▸ Your objective
Beginning at the line that contains "Task: Hit Cancel beside the Create button", reproduce the entries below exactly, ending with the line that contains "You are a computer-use". Omit each picture.

▸ Extracted data
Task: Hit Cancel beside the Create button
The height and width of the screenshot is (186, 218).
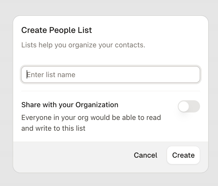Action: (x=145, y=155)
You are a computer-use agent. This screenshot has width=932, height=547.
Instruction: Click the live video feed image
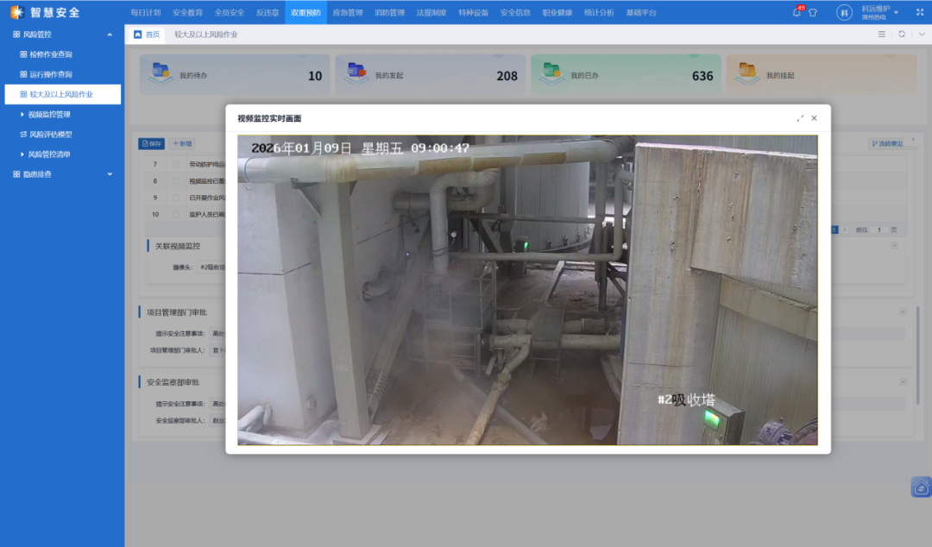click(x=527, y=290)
---
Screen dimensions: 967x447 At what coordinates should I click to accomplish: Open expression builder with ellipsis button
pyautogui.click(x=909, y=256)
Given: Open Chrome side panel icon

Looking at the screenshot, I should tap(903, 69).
---
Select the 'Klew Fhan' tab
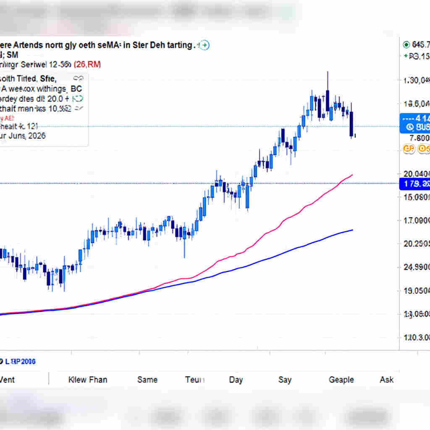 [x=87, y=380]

▸ Solution for this exercise
Task: Hit Cancel beside the Create button
The height and width of the screenshot is (186, 218).
Action: (x=145, y=155)
You are a computer-use agent. This screenshot has width=932, height=547.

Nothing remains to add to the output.